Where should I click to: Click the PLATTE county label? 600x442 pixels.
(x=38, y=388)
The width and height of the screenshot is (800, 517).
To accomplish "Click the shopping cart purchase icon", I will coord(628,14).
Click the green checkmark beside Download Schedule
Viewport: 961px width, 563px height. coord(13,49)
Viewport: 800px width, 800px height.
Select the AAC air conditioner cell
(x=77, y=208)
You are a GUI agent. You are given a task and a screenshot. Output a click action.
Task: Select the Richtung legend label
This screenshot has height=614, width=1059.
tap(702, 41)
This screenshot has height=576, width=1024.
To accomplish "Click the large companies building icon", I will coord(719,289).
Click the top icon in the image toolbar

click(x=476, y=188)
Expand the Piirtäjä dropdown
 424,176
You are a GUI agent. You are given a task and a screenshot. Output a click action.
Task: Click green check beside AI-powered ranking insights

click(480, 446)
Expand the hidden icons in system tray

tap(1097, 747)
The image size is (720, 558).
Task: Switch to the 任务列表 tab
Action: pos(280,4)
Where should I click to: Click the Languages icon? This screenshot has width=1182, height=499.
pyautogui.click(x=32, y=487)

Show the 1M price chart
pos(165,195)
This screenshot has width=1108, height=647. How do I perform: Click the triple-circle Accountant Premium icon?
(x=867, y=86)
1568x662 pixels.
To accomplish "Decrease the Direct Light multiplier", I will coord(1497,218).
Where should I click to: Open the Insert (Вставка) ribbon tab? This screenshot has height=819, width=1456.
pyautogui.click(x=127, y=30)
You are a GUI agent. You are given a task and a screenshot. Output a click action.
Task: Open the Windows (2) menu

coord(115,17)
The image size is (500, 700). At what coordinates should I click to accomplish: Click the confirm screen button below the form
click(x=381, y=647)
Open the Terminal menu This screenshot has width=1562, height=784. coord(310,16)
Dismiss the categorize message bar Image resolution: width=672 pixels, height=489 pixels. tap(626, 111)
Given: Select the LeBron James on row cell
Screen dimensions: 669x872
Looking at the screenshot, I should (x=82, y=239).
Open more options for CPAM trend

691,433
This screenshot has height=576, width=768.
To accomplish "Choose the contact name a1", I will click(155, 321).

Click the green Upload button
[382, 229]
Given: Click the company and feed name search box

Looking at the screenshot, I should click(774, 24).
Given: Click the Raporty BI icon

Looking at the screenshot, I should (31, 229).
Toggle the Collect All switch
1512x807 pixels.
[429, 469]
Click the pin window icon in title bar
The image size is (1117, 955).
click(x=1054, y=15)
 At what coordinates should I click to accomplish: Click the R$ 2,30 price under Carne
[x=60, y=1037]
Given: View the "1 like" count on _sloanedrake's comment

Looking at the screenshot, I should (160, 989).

□ □ □ □

> **YOUR INSTRUCTIONS**
Can you repeat, word for word, the records from the line containing "Dismiss the categorize" through the end of the records?

> **FULL ANSWER**
Dismiss the categorize message bar Image resolution: width=672 pixels, height=489 pixels. tap(626, 111)
Given: Select the LeBron James on row cell
Screen dimensions: 669x872
Looking at the screenshot, I should (x=82, y=239).
Open more options for CPAM trend

691,433
This screenshot has height=576, width=768.
To accomplish "Choose the contact name a1", I will click(155, 321).

Click the green Upload button
[382, 229]
Given: Click the company and feed name search box

Looking at the screenshot, I should click(774, 24).
Given: Click the Raporty BI icon

Looking at the screenshot, I should (31, 229).
Toggle the Collect All switch
1512x807 pixels.
[429, 469]
Click the pin window icon in title bar
The image size is (1117, 955).
click(x=1054, y=15)
 At what coordinates should I click to accomplish: Click the R$ 2,30 price under Carne
[x=60, y=1037]
Given: View the "1 like" count on _sloanedrake's comment

Looking at the screenshot, I should (160, 989).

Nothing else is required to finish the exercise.